Es-tu sur de vouloir y mettre autant et de vivre à crédit si tu es limite niveau moyens ? En plus si tu attends un peu en économisant pour payer cash, tu verras si les produits ont des défauts de jeunesse et tu attendras la correction !


----------



## mathias12345 (20 Septembre 2018)

je suis pas limite je pourrais en prendre un en une fois mais je voulais voir celui qui vaut plus le coup et j'aime pas payer autant en 1 fois même si j'ai les moyens


----------



## melaure (20 Septembre 2018)

J'espère que les frais de crédit sont peu élevés. La location n'a aucun intérêt je trouve car tu finis par payer beaucoup plus cher.

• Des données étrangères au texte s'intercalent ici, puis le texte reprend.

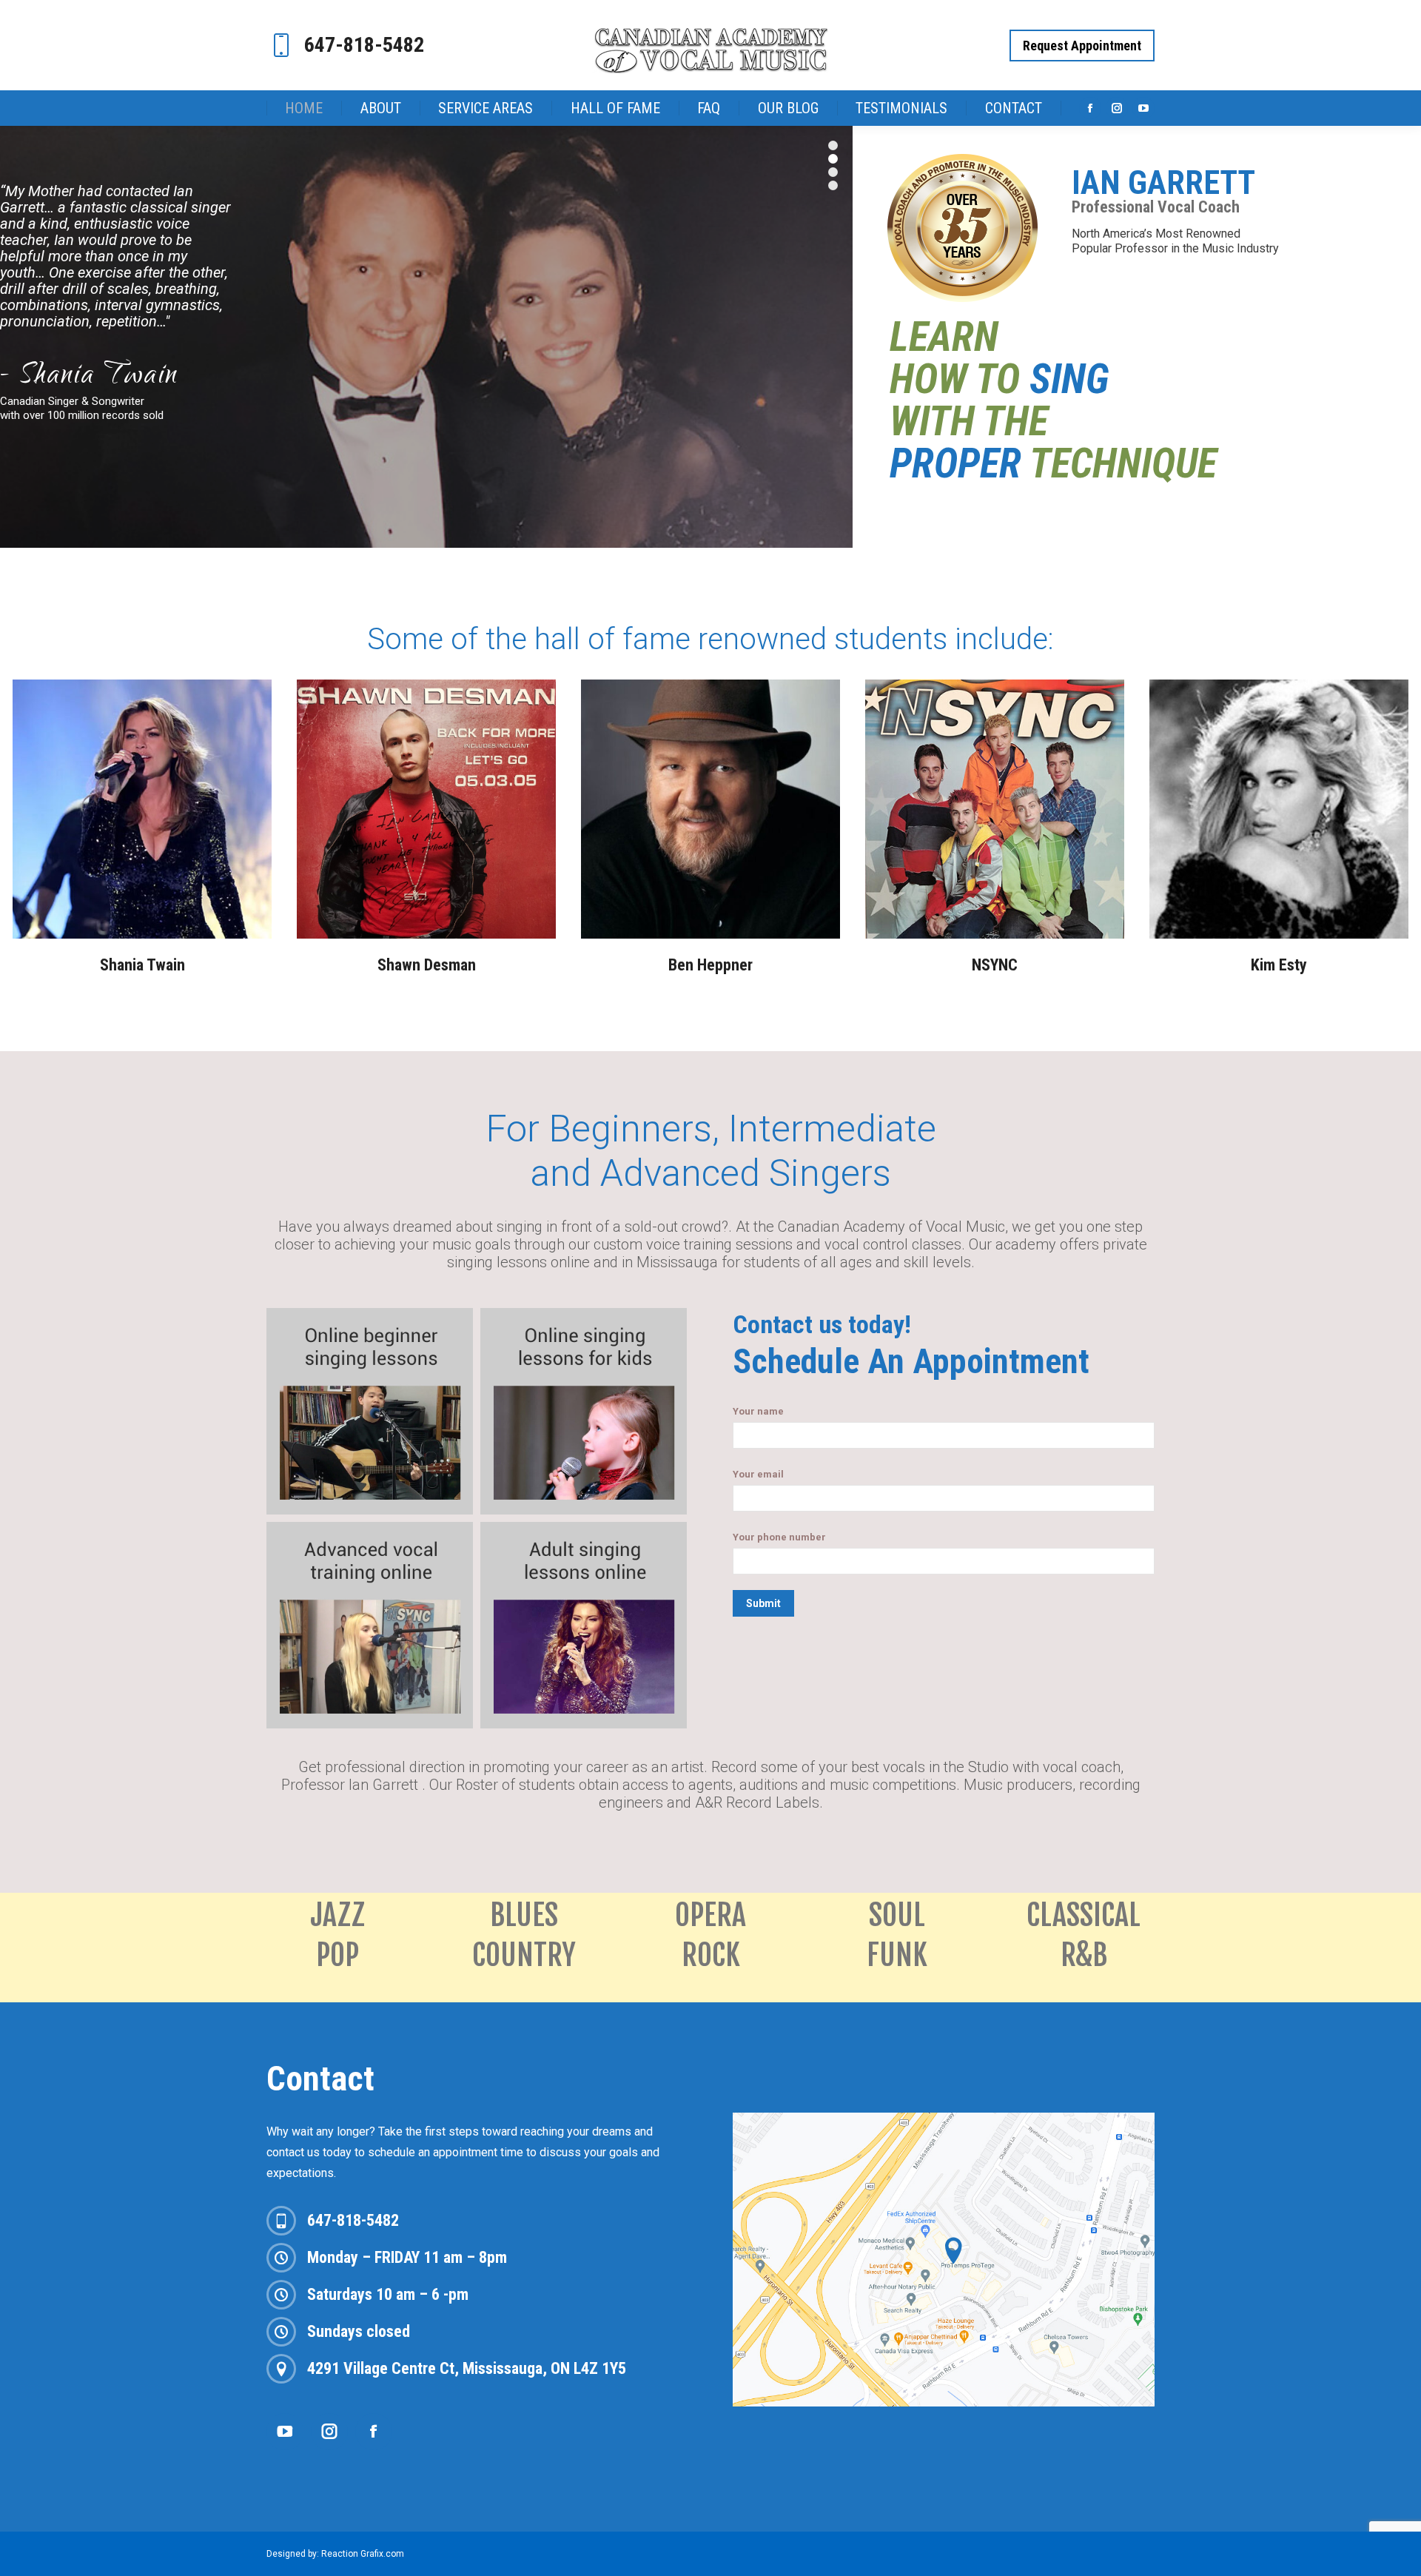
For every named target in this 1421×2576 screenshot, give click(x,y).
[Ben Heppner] (710, 809)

Tu peux le prendre chez ton opérateur s'il le fait un tout petit peu moins cher (c'était le cas pour le mien chez Sosh il y a 4 ans).

Le XS 256 Go vaut 1329 euros chez Apple, Sosh te le fais à 1299, avec 4 fois sans frais (324,75 pendant 4 mois) ... a voir ...  (sinon 1129 au lieu de 1159 pour le 64 Go).


----------



## mathias12345 (20 Septembre 2018)

je prend jamais de 256 Go je prend que le minimum ça me suffit, il y a vraiment aucune différence entre le X et XS ? j'avais pas fait attention mais la location en 24 mois coute plus cher que le téléphone, payer plus cher pour un téléphone que je pourrai pas revendre ça sert à rien


----------



## Deleted member 18124 (22 Septembre 2018)

Que tu prennes le X, le XR ou le XS, le résultat est le même. Plus le téléphone est cher, plus ça te fait à mettre au bout de tes 400/500 euros de départ. Après, c'est à toi de voir en fonction de tes moyens et envies.

La location à 50 euros par mois, ça fait 600 euros sur l'année, donc plus de la moitié du prix du téléphone (version la moins chère) - X, XR ou XS - pour un truc qui ne t'appartient pas. LOL, quoi.

C'est un avis qui n'engage que moi mais la baisse de prix de l'iPhone X n'est pas suffisante (pour un téléphone qui coûte plus de 1000 euros) pour que ça vaille le coup de se rabattre sur ce modèle.


----------



## mathias12345 (22 Septembre 2018)

Himeji a dit:


> Que tu prennes le X, le XR ou le XS, le résultat est le même. Plus le téléphone est cher, plus ça te fait à mettre au bout de tes 400/500 euros de départ. Après, c'est à toi de voir en fonction de tes moyens et envies.
> 
> La location à 50 euros par mois, ça fait 600 euros sur l'année, donc plus de la moitié du prix du téléphone (version la moins chère) - X, XR ou XS - pour un truc qui ne t'appartient pas. LOL, quoi.
> 
> C'est un avis qui n'engage que moi mais la baisse de prix de l'iPhone X n'est pas suffisante (pour un téléphone qui coûte plus de 1000 euros) pour que ça vaille le coup de se rabattre sur ce modèle.



Si le prix par mois de la location m'a attiré sur le coup c'est toujours le fait que le téléphone m'appartient pas qui me bloque un peu, je préfère l'acheter finalement, je suis allé voir le magasin Apple hier (anciennement nommé Itribu pour ceux qui connaissent) et le vendeur m'a dit comme toi la différence de prix entre le X et XR même avec la baisse du prix du X justifie pas que je prenne le plus cher, j'ai aussi demandé même si la première fois on me l'a pas dit je m'en doutais je dois donner la partie que je veux + une mensualité donc après il me restera que 2 mensualité à donner, avec 500€ ça me fait 119 par mois donc 619 d un coup j'ai les moyens ça va piquer mais je vais faire comme ça pour le XR à sa sortie


----------